Passage provided -

:::

Category Archives: Awkward

What to Say Back to Common Douchey Backhanded Compliments

Don’t you hate it when someone shits on your life but masks it by pretending they’re actually saying something nice? Yeah, me too.

I’ve decided to compile a list of common backhanded compliments, followed by some of my favorite witty asshole responses I plan on using for the rest of my life or until I think of something even shittier to say.

Oh and by the way, these “compliments” were actually said to me before. Which sucks, because at the time I didn’t think quickly enough to insult them back, so I wish I could have a do-over.

 

“You’re so cute, why are you single?”
My answer: Cuz I’m psycho, obviously. Thanks.
How is this offensive? This one pisses me off because what makes you think I don’t LOVE being single? Like I’m the kind of person who likes to deal with feelings and compromise? Right.

HAHHAHA

 

“I love your dress. It looks so comfy!”
My answer: Oh yeah, OK, I get what you’re doing here. I half-assed my appearance today because I’ve been fighting back this Jack I’ve been meaning to puke out all morning. Zero fucks given. Thanks for pointing that out.
How is this offensive? “Comfy”= homely, you bitch.

why

 

“You have such a prominent nose, are you Jewish?”
My answer: Are you being racist on purpose or are you just ignorant?
How is this offensive? The blatant stereotyping, maybe? Oh, and when I said I wasn’t, she went on to ask me if I was ROMAN. Like, really?

:::

Information supplied -
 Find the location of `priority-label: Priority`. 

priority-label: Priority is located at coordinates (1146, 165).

:::

Your goal - Please continue the post on comebacks to backhanded compliments, picking up right after its last sentence.

Output for this exercise -
hahaha

 

“You’re so skinny but your ass will, like, always be huge.”
My answer: Just…. fuck you.
How is this offensive? HOW IS THIS NOT OFFENSIVE? Never talk to a woman about her ass.

hahaha

 

“This shirt’s too big on me. I thought you’d want it.”
My answer: Thanks! Cuz, you know, I don’t like the sausage-arm look like you do. I’m sure it’ll be loose on me… just how I like it.
How is this offensive? I get it… you think you’re skinnier than me and want me to know it… get over yourself.

kesh

 

“Law school suits you. You needed something to motivate you.”
My answer: Yeah, I decided to spend $35K a year to force myself to stop getting so drunk and smoking so much pot. It hasn’t worked, but at least I can mask my hot mess-ness at family holidays and cocktail parties by saying I’m striving towards a law degree.
How is this offensive? I love it when people see my tagged photos on Facebook and assume I’m perma-bombed. YA’LL DON’T KNOW ME. Work hard, play hard.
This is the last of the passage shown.